> **Required action**
Start the copy at the line containing "How do I perform: Select" and run it through the last line of the records. Repeat each line exactly; omit pictures.

BEGIN Extracted information

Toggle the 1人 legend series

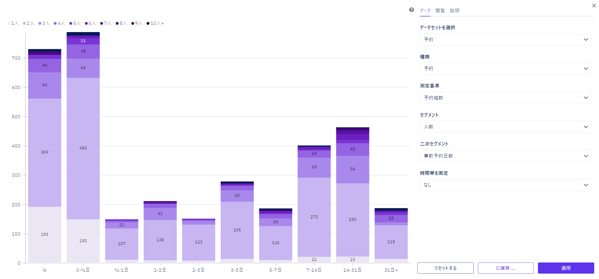(x=13, y=23)
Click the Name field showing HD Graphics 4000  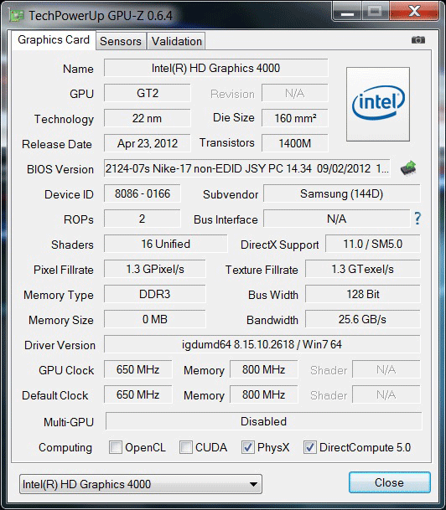pyautogui.click(x=215, y=68)
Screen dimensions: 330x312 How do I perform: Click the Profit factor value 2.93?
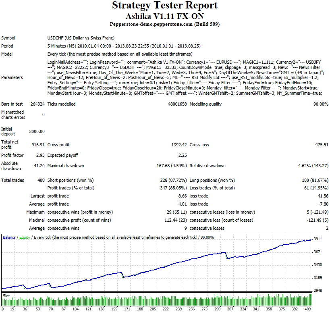pos(40,155)
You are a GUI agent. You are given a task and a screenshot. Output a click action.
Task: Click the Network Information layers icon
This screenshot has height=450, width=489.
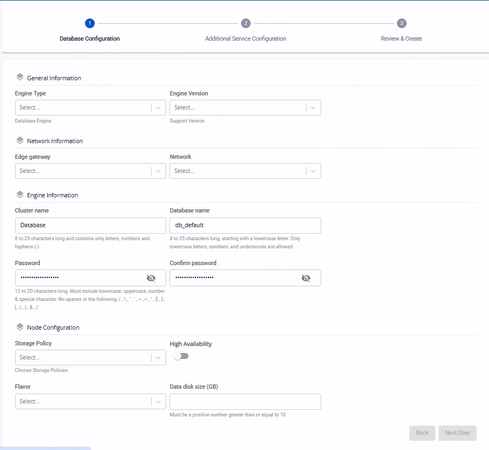coord(20,140)
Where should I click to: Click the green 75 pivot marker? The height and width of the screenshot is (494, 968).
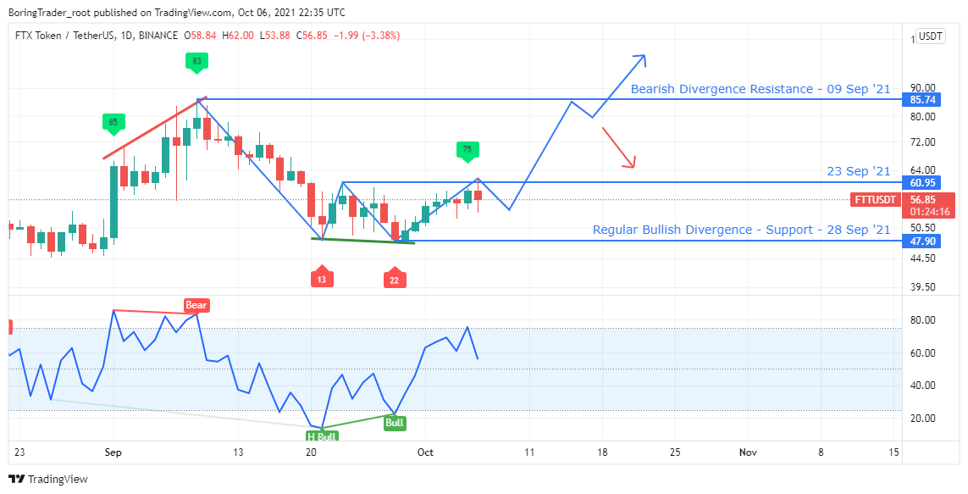point(466,150)
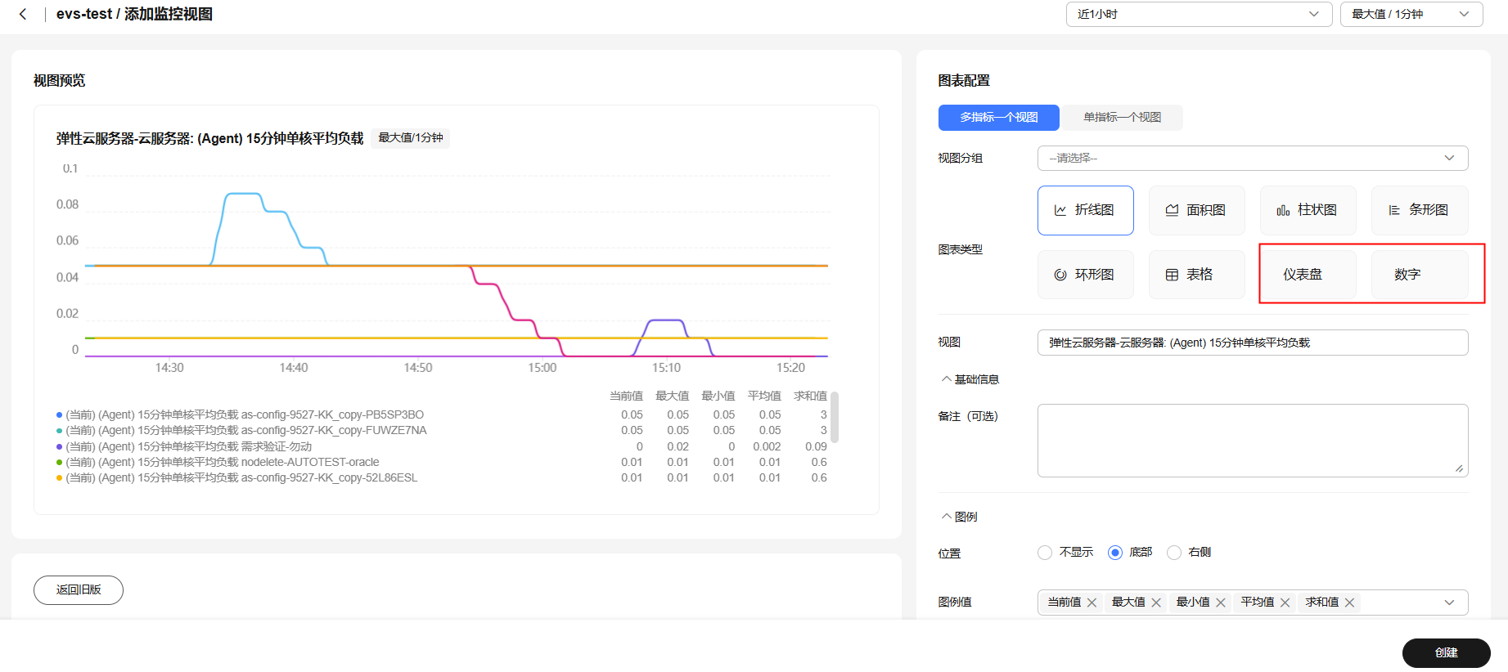Remove the 当前值 legend value tag
The image size is (1508, 672).
pos(1092,603)
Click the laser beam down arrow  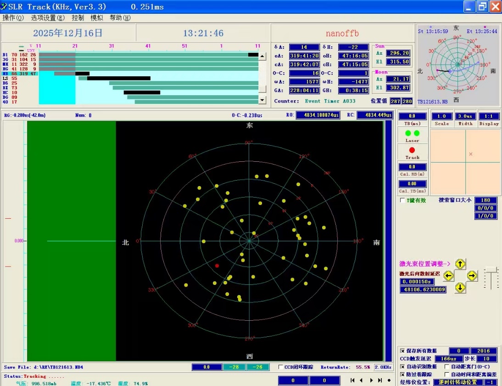coord(460,288)
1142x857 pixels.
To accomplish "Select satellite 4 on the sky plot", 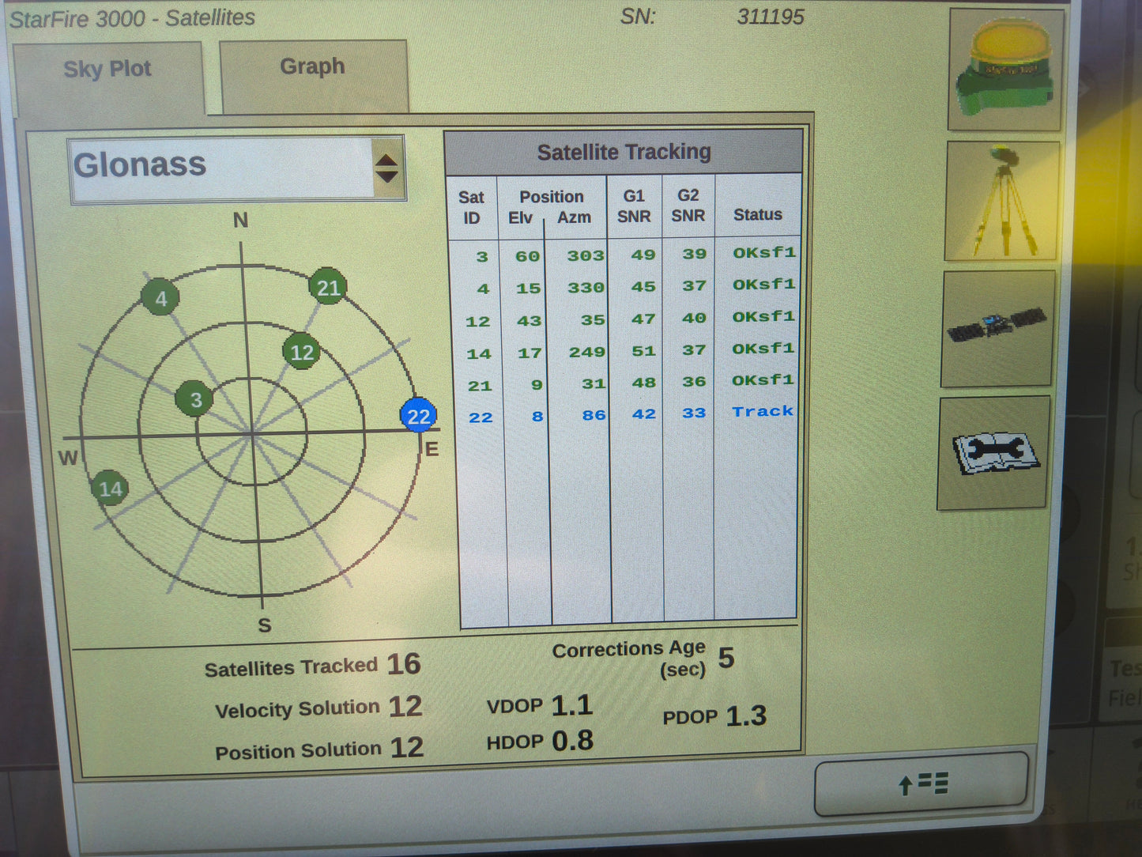I will [160, 298].
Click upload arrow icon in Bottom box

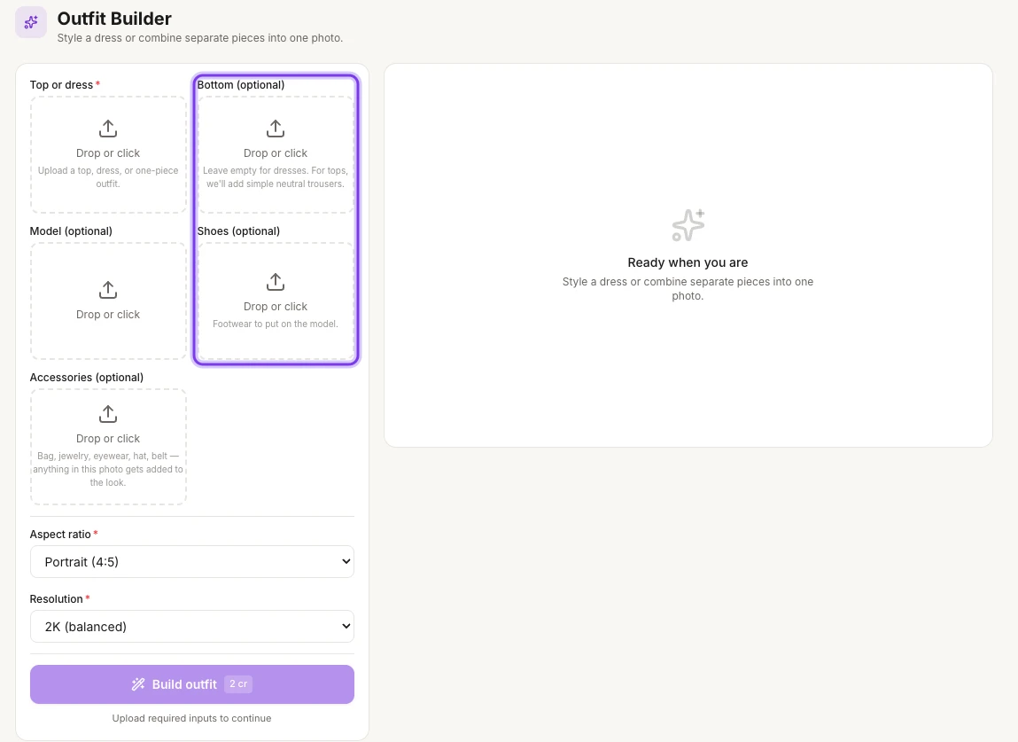(x=276, y=129)
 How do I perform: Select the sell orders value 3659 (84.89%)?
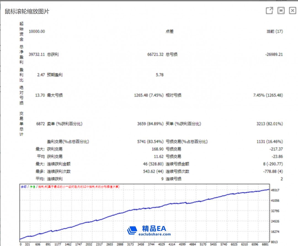click(x=150, y=124)
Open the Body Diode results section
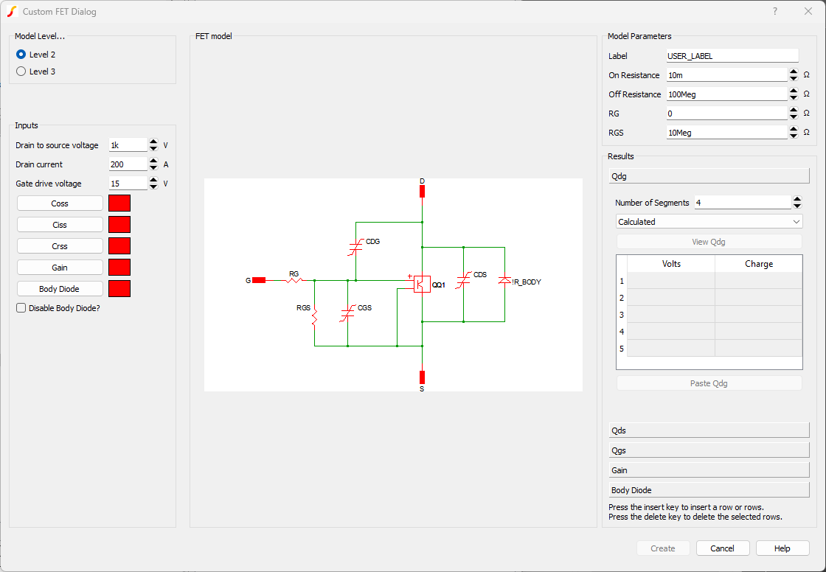This screenshot has width=826, height=572. [x=709, y=490]
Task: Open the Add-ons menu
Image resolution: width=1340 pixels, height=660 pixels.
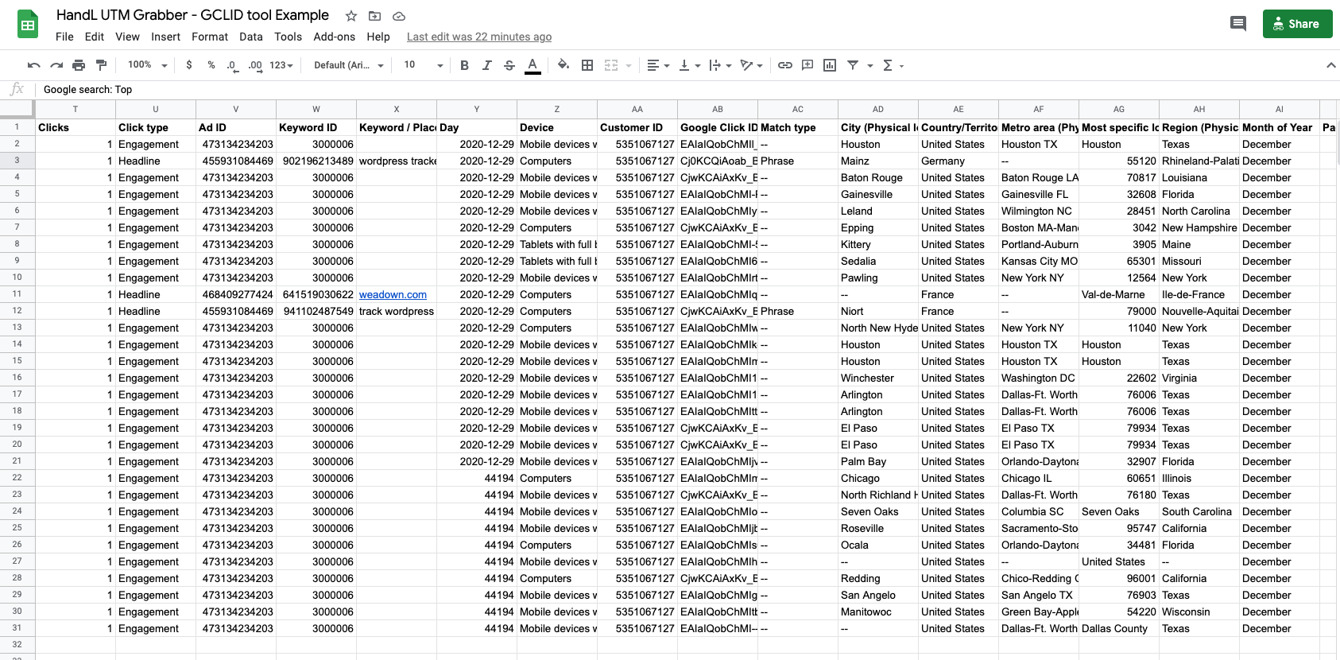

END Extracted information

> **Result of this task**
 How do I perform: Select the sell orders value 3659 (84.89%)?
click(x=150, y=124)
Open the Body Diode results section
This screenshot has width=826, height=572. [x=709, y=490]
Task: Open the Add-ons menu
Image resolution: width=1340 pixels, height=660 pixels.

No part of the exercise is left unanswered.